**Records provided:**

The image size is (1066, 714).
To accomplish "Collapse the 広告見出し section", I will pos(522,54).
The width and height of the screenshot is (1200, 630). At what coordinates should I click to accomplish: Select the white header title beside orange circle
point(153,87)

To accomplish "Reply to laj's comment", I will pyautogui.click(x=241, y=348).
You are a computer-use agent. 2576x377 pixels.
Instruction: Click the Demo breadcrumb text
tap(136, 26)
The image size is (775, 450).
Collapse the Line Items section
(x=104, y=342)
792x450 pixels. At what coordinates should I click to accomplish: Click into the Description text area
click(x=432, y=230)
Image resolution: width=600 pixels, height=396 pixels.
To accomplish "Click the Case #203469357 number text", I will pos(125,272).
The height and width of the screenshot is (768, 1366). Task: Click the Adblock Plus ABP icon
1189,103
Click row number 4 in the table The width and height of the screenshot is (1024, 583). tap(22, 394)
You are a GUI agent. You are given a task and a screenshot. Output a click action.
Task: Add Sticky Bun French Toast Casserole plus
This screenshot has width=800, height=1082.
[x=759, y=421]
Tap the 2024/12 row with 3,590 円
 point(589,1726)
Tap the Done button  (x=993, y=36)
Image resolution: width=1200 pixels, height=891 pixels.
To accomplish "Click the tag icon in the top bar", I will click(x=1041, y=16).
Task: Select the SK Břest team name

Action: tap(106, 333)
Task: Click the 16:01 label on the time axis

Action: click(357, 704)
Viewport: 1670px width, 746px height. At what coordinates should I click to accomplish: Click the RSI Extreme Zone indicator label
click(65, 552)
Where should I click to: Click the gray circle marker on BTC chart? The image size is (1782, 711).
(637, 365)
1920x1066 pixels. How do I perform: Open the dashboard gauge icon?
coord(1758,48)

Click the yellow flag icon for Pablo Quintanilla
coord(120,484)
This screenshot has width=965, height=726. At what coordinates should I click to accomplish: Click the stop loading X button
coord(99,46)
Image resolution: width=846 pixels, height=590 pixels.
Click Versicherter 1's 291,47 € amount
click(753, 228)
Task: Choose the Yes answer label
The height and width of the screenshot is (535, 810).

**Task directions:** Your answer should be the lines from the one that contains "Click the yellow" through the last line of the material, copied exactly.

**Solution to this task:**
Click the yellow flag icon for Pablo Quintanilla
coord(120,484)
This screenshot has width=965, height=726. At what coordinates should I click to accomplish: Click the stop loading X button
coord(99,46)
Image resolution: width=846 pixels, height=590 pixels.
Click Versicherter 1's 291,47 € amount
click(753, 228)
Task: Choose the Yes answer label
The height and width of the screenshot is (535, 810).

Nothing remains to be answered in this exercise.